CNTS are back! The noisy Los Angeles punk band featuring members of Dead Cross, Retox and Qui, return with their sophomore album, Thoughts & Prayers, on March 29 via Ipecac Recordings.
Featuring guitarist/producer Mike Crain (Dead Cross, Retox, Festival of Dead Deer), drummer Kevin Avery (Retox, Planet B), and vocalist Matt Cronk (Qui), Thoughts & Prayers marks a significant comeback for the band. Following a devastating car accident that tragically resulted in the loss of Cronk’s voice, casting doubts over the future of CNTS, the band’s existence, and Cronk’s career, were both in jeopardy. Defying medical expectations, Cronk experienced a remarkable recovering when his damaged vocal cord began to heal. Within just two months, he regained his voice, paving the way for the resurrection of CNTS.
“We got together and ran through a song and it sounded good. We kept playing and my voice held up, sounded cool, and we all felt good playing together. It was immediately clear that we could do it again, that we’d really missed playing together and we wanted to do it,” says Cronk. “Personally, the experience was a significant marker in my recovery. I got a little teary after that first song.”

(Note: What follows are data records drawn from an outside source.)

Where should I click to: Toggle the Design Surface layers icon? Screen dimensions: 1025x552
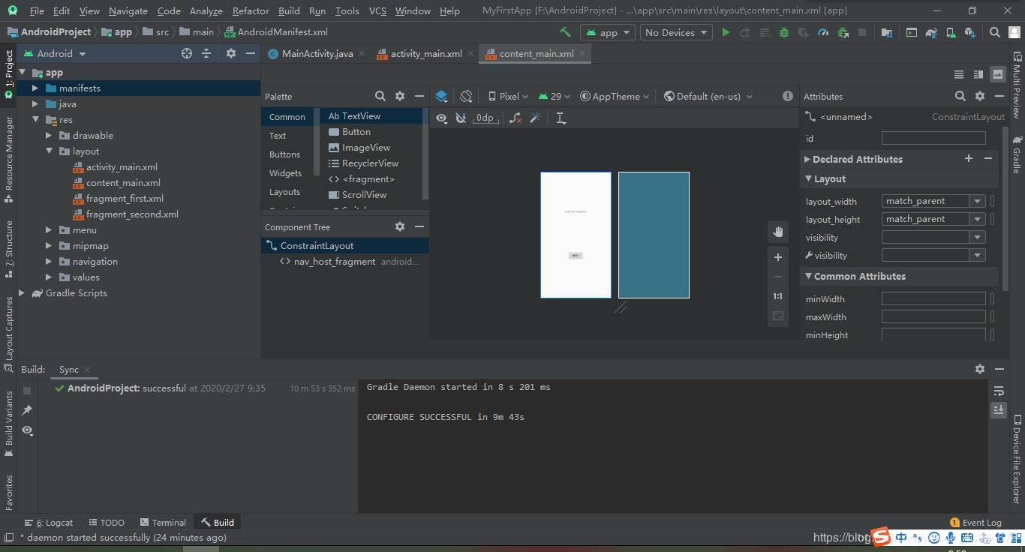click(441, 96)
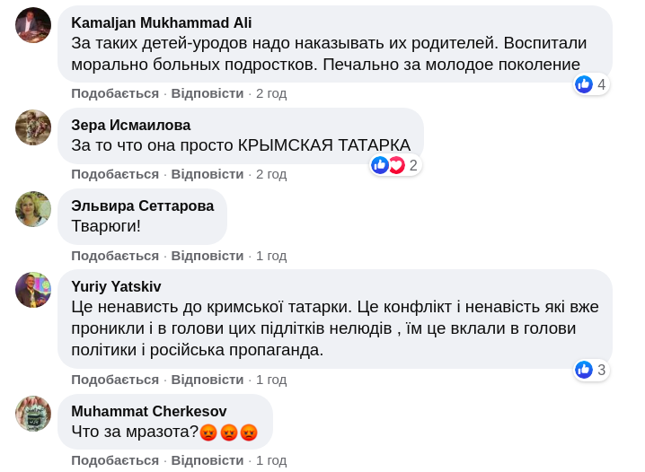The height and width of the screenshot is (472, 645).
Task: Open Yuriy Yatskiv's profile name link
Action: 116,286
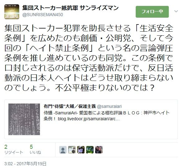Open fifth liker's avatar with man
Image resolution: width=180 pixels, height=168 pixels.
(99, 150)
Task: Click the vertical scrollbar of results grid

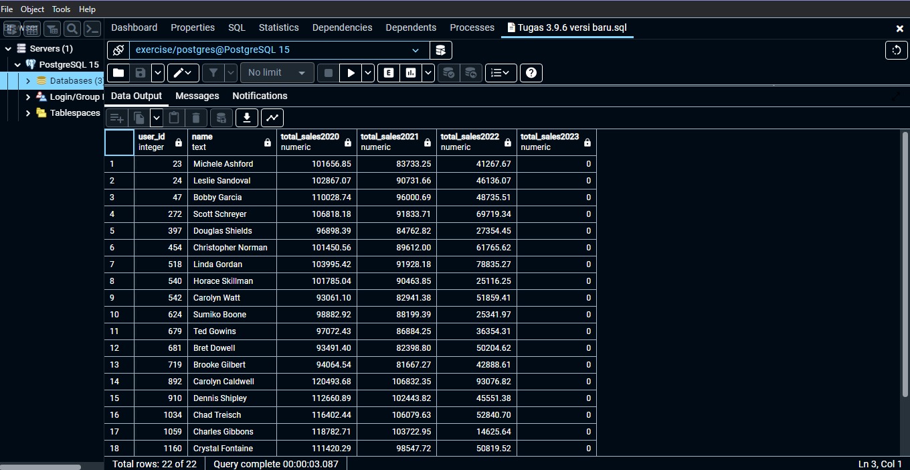Action: [905, 268]
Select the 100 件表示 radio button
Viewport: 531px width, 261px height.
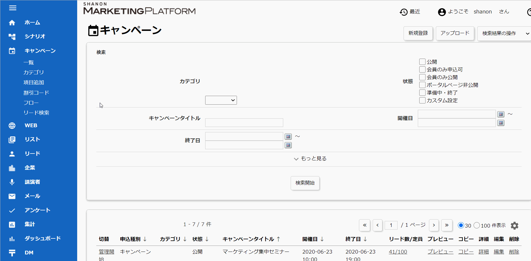point(477,225)
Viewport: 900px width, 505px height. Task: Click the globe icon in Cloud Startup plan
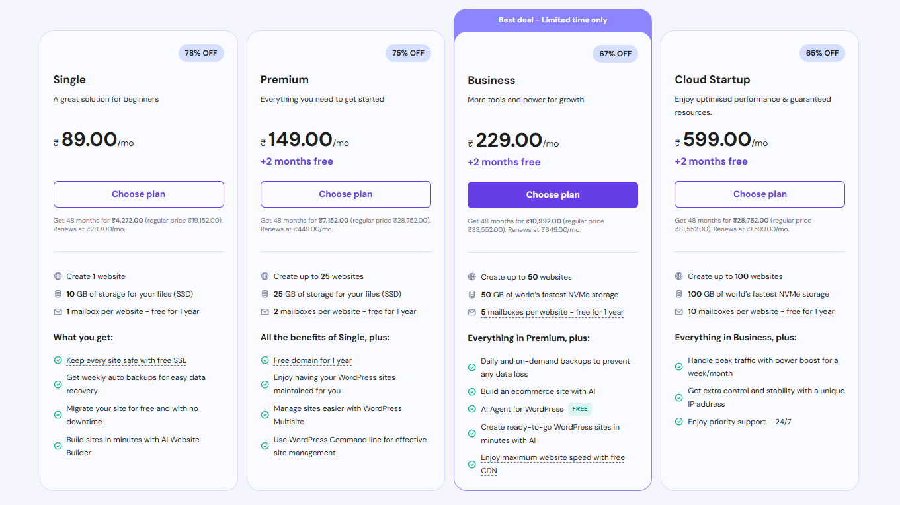pos(679,276)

Reinvigorated by Cronk’s recovery, CNTS spent the rest of the year hard at work on their new record, Thoughts & Prayers, the title inspired by the banality of our collective reaction to crises. With a great deal of inspiration from their recent challenges, CNTS channeled several years of frustration and hardship into the well-articulated and aggressive statement that became the 10-song collection. Such tracks include “Smart Mouth” and “Thoughts & Prayers,” which both chronicle Cronk’s pain and anger throughout his various injuries and subsequent recovery. “I Won’t Work For You” and “Eating You Alive” deal with the inequity inherent in modern life, while “For A Good Time (Don’t Call Her)” is a screed about the age-old theme of fighting with one’s romantic partner.
Crain adds: “I really wanted to have SONGS on this record. Hooks. Choruses. Shit I listen to. In all times of confusion or indecision during the making of this album we’d stop and ask ourselves… What would AC/DC do?”
Equal parts catharsis and blood-letting, CNTS as a live entity is an unapologetic display of rage and sex, of belligerence and contempt, a warm gob of spit in the eye, all done with a sarcastic smile. The future belongs to CNTS.